Quem gosta de livros demora se o deixarem. Queremos demorar. Vamos comprar por uma espécie de indomável obstinação.

Tínhamos de ir à Póvoa de Varzim para a livraria e, passada a porta, havia um balcão onde fazíamos o pedido que precisava de estar definido de casa. E eu abri um papelinho onde tomara nota de um nome e disse: queria um livro de poesia deste senhor. E a velhota respondeu: não temos nada desse autor. E era tudo.

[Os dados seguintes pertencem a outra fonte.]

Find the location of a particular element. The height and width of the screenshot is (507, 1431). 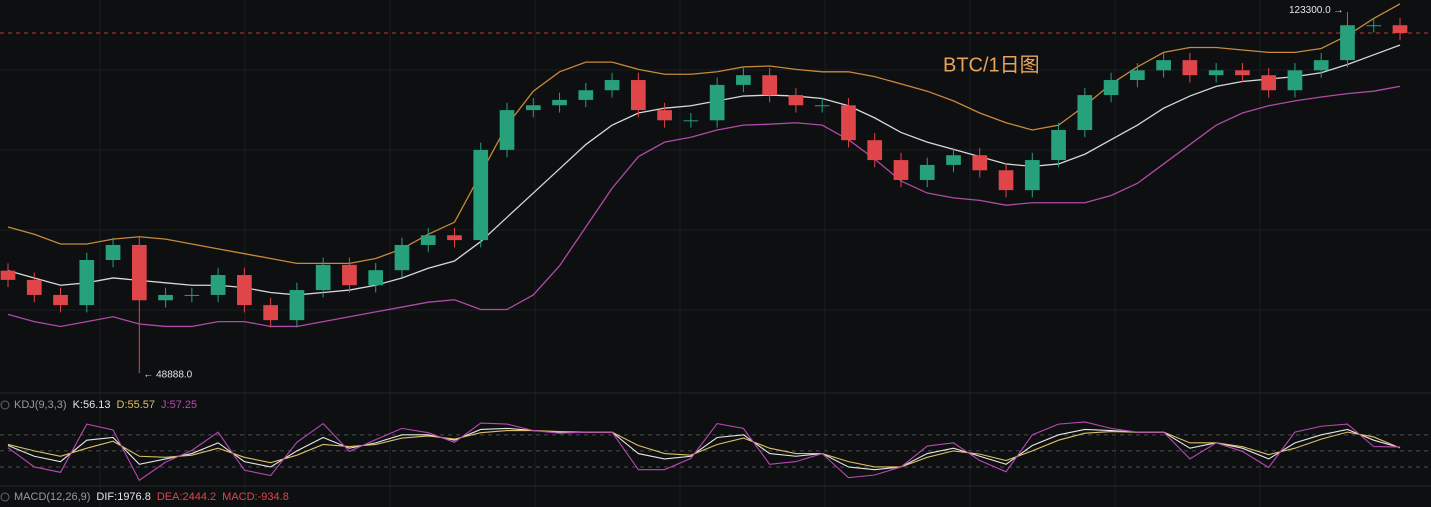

Para os meus 14 anos de idade, o obstáculo daquele maldito balcão era intransponível, até porque levava as moedas contadas e não podia arriscar grandes ideias, a miopia não me deixava ver as lombadas à distância e a velhota de facto não tirava da cabeça que eu ia aflito para gastar duzentos escudos em troca de um só verso de sonho.

Para a minha geração, e na extensa vastidão do comércio de província, entrar num estabelecimento comercial era ser suspeito. Tudo nos estava fora do alcance das mãos. Era fundamental saber referir o que buscávamos. Não existia isso de se perambular entre os objectos apelativos, escolher por inspirada sorte, fuçar isto e aquilo até nos parecer que era chegado o momento de gastar raríssimos duzentos escudos. Havia no Porto melhores oportunidades, claro, entrando depois nos anos de 1990, onde haveria de preponderar, por exemplo, a Leitura, livraria de acervo tremendo que forneceu felicidade à minha biblioteca pessoal por anos. Contudo, a modernidade e a impressão de não sermos mais recebidos como potenciais bandidos, chega às livrarias de Portugal sobretudo com a FNAC.

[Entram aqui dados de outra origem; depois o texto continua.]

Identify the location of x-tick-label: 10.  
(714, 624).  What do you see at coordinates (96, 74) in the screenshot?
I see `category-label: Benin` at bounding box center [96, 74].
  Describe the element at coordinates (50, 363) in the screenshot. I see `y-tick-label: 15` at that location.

Estivera numa gigante FNAC de Les Halles, em Paris, e suspirava por aquilo na minha vida. A abundância entregue às mãos, os bancos onde espiolhar umas páginas, a luz certa, o café, a possibilidade de demorar sem que nos venham perguntar mil vezes se queremos ajuda, como quem nos apressa a compra e nos enxota da loja. Ainda hoje há quem não tenha entendido esta ideia básica. Quem gosta de livros demora se o deixarem. Queremos demorar. Vamos comprar por uma espécie de indomável obstinação. Da poesia à vida das tartarugas, da paz na Palestina até ao tremendo de Enoque, tudo subitamente nos pode interessar. A única maneira de o saber é que nos permitam mexer nos livros, ficar nos livros, deixar que nos escolham mais do que os escolhermos a eles.

Hoje, exactamente hoje, domingo, 28 de Fevereiro, passam 23 anos desde a abertura da primeira FNAC portuguesa, a do Centro Colombo, em Lisboa. Essa data marca a gratificante mudança da relação dos leitores com a compra dos livros e com o encontro dos autores. Mudou tudo. Diria que os livros se fizeram livres. Normalizou-se a livraria como um espaço de entrada descomplicada, descomprometida, transformando-o num local de regresso constante e onde passou a fazer sentido o encontro, todos os encontros. Os autores desceram à realidade. Aproximados dos leitores, intensificou-se a partilha.

Das mais pequenas às maiores casas de livros, todos os espaços se atemparam com esta forma de ser e de estar. Rebentaram os malditos balcões, trincheira para ferir sonhos. O valor de uma cultura assim é inestimável. Por isso, dar os parabéns à FNAC é celebrar a maturação do mundo do livro em Portugal. A maturação de Portugal.